**Selected extract**.

···

The NBA is celebrating its 75th anniversary season and 4,000-plus players, and it is dramatically different from the debut of the Basketball Association of America in 1946, before it merged with the National Basketball League to form the NBA three years later.
Throughout NBA history, the league's demographics have evolved, roster and franchise numbers have expanded and a growing pool of international talent -- including the three front-runners for this season's MVP -- has continued to push the league to new heights.
As the league has changed, so have its players. For example, the median BAA player (the midpoint if everyone was lined up from tallest to shortest) in 1946-47 was listed at 6-foot-2. Today, just 14% of the league's players are listed 6-foot-2 or shorter.
Let's chart the evolution of the typical NBA player in terms of height, weight and age, as well as the increase in international players, to see what it can reveal about the league's past, present and future.
Number of players
The NBA consisted of an early high of 17 teams in 1949-50, the year after the BAA and NBL merged. (Although the NBL was integrated, 1950 was also the first year in the NBA's history to include Black players -- three years after Jackie Robinson broke baseball's color barrier. As of 2020-21, 73% of the league's players identified themselves as Black or African-American.)
The league went down to a core of eight teams from 1955-56 through 1960-61, during which fewer than 100 players saw action each season.
Since the expansion boom in the late 1960s, the number of players to see game action has steadily trended upward. After a brief downturn in the late 2000s, the number climbed rapidly with rosters first expanding to 15 total in 2005 (replacing the former injured list and 12 active players) and more recently to 17 with the addition of two-way players in 2017.
That culminated this year, when hardship contracts during COVID-19 expanded rosters into the 20s. As a result, when Phoenix Suns rookie Gabriel Lundberg made his debut Sunday, he was the NBA's 600th player this season -- a record that might stand for a while.

···

Print the article about how the NBA and its players have changed since 1946, in full and word for word.

**Data section**.
···

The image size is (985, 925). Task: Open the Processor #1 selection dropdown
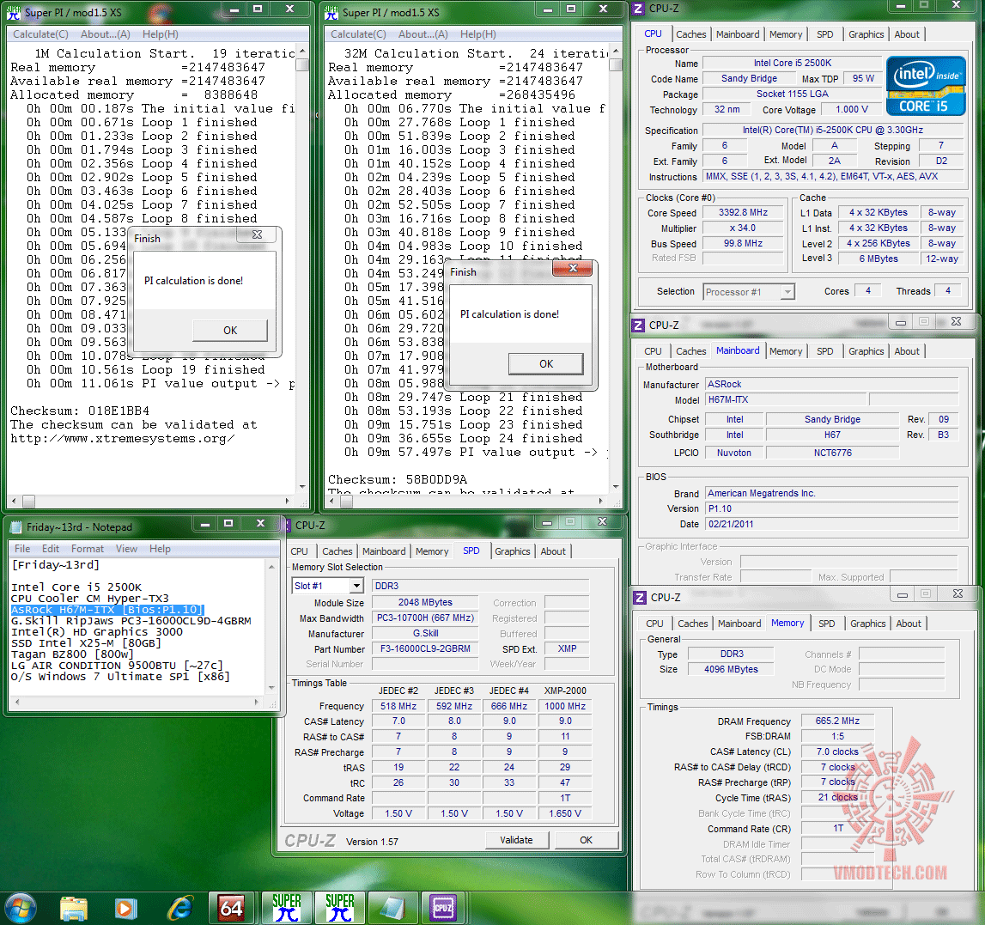[x=787, y=292]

···

**Response**.
The NBA is celebrating its 75th anniversary season and 4,000-plus players, and it is dramatically different from the debut of the Basketball Association of America in 1946, before it merged with the National Basketball League to form the NBA three years later.
Throughout NBA history, the league's demographics have evolved, roster and franchise numbers have expanded and a growing pool of international talent -- including the three front-runners for this season's MVP -- has continued to push the league to new heights.
As the league has changed, so have its players. For example, the median BAA player (the midpoint if everyone was lined up from tallest to shortest) in 1946-47 was listed at 6-foot-2. Today, just 14% of the league's players are listed 6-foot-2 or shorter.
Let's chart the evolution of the typical NBA player in terms of height, weight and age, as well as the increase in international players, to see what it can reveal about the league's past, present and future.
Number of players
The NBA consisted of an early high of 17 teams in 1949-50, the year after the BAA and NBL merged. (Although the NBL was integrated, 1950 was also the first year in the NBA's history to include Black players -- three years after Jackie Robinson broke baseball's color barrier. As of 2020-21, 73% of the league's players identified themselves as Black or African-American.)
The league went down to a core of eight teams from 1955-56 through 1960-61, during which fewer than 100 players saw action each season.
Since the expansion boom in the late 1960s, the number of players to see game action has steadily trended upward. After a brief downturn in the late 2000s, the number climbed rapidly with rosters first expanding to 15 total in 2005 (replacing the former injured list and 12 active players) and more recently to 17 with the addition of two-way players in 2017.
That culminated this year, when hardship contracts during COVID-19 expanded rosters into the 20s. As a result, when Phoenix Suns rookie Gabriel Lundberg made his debut Sunday, he was the NBA's 600th player this season -- a record that might stand for a while.